Por fim, o projeto aposta no coliving, uma vez que a falta de espaços físicos nas grandes cidades já é uma realidade. Como alternativa, surge uma tendência que pretende derrubar, além de paredes, os ideais de individualização e desperdício. O movimento estimula a integração, a sustentabilidade e a colaboração entre os indivíduos. Apesar de ser bastante comum na Europa e nos Estados Unidos, os colivings desembarcaram no Brasil há menos de cinco anos e ainda não decolaram. Por conta da pandemia, estima-se que existirá uma aceleração neste tipo de empreendimento.

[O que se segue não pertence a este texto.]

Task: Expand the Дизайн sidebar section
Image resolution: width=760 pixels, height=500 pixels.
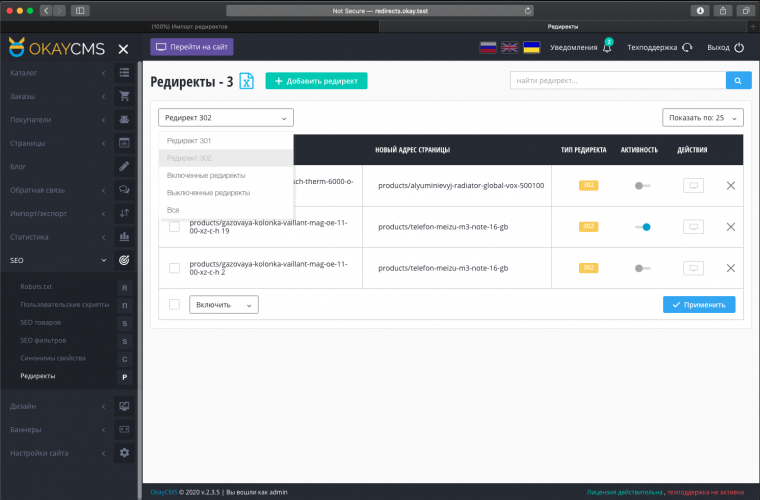Action: [x=60, y=407]
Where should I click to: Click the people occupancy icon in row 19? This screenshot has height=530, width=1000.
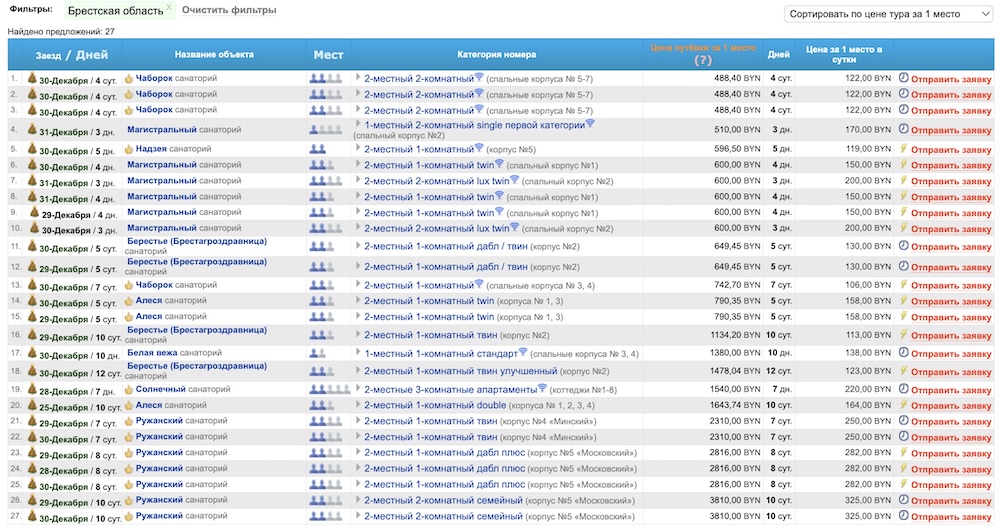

Uma exceção é a Yuca, fundada em 2019 por três sócios, que conta com 300 quartos (operacionais e em fase de operacionalização) para locação em diferentes áreas de São Paulo como Pinheiros, Jardins, Bela Vista e Consolação. Os quartos individuais em apartamentos compartilhados são 100% mobiliados e decorados e contam com líderes de comunidade, pessoas que garantem a gestão dos espaços alocados, fornecendo conteúdo e apoio para garantir uma boa convivência entre os locatários e habitantes dos edifícios em que vivem. Segundo a propetch, o modelo de moradia chega a ser 50% mais barato do que morar sozinho nesses bairros.
EMPREGO X MORADIA
A pesquisa do QuintoAndar revelou, ainda, a situação de empregabilidade dos entrevistados. Do total de pessoas ouvidas, 30,3% seguem no mesmo trabalho, com o mesmo salário, de antes da pandemia, enquanto cerca de 8% mantiveram suas posições, mas com remunerações menores. Quase 16% perderam o emprego e continuam desempregados e 11% não trabalhavam – e continuam assim. Outros 9,5% se declararam autônomos ou freelancers e reportaram queda no volume de serviços. Dos que perderam o emprego, apenas 5,1% conseguiram recolocação e 1,3% revelou ter partido para o empreendedorismo.
O grau de interferência da pandemia na vida das pessoas também foi revelado pelo estudo: 27,2% dos entrevistados alegaram mudanças drásticas na renda, 26% nos horários e atividades e 21,3% na dinâmica familiar. Apenas 12,9% não reportaram alterações econômicas.